TEXT UNDER STUDY
──────
Opinion Creating a “Brain-Mind-Body Interface Disorders” Diagnostic Category Across Specialties 2023 Maggio, Adams and Perez

Surprisingly, it was trialist all along:

Monism, dualism, trialism, quadrialism and beyond.
Dualistic theories (dualism) defend two types of substances (for example, body and mind) or two worlds (earth and sky). Trialist theories (trialism) defend the existence of three types of substances or three types of realities.

So now we are faced with potential trialist trialists doing uncontrolled controlled trial (feasibility) trials - randomly.

Can anyone do a Venn diagram for that?;)
 
Just repeating for summary and emphasis —

Here, we make the case for a “brain-mind-body interface disorders” diagnostic category spanning medical specialties; this category represents conditions with physical symptoms where there is likely a therapeutic benefit to factor in psychological processes (e.g., biased attention, fear avoidance, somatic hypervigilance, illness beliefs, alexithymia, catastrophizing, impaired self-agency, and dissociation) as core to the development or maintenance of symptoms.

Brain-mind-body interface disorders generally require the patient to be an active agent of change (treatment is not delivered passively to the patient).

And this tripe was on full display with the recent long Covid clinic report, where the patients were stratified according to their "self-efficacy" and "willingness to change".
 
Neurosymptoms.org said:
All of these common clinical features clearly show there is a problem with function which is much more obvious than a subtle problem with structure. If it was the structure then the weakness would not transiently improve, the tremor would not transiently stop, and the gait would not improve.
──────
PROVIDED DATA

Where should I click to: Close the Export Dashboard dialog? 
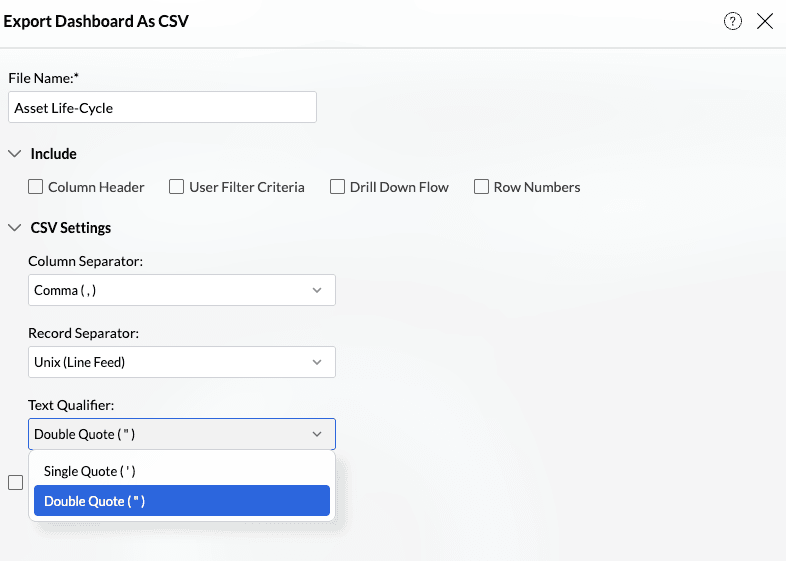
──────
EXERCISE
In the text on the "brain-mind-body interface disorders" category, what do such disorders generally require of the patient?

ANSWER SPACE
They require the patient to be an active agent of change, with treatment not delivered passively to the patient.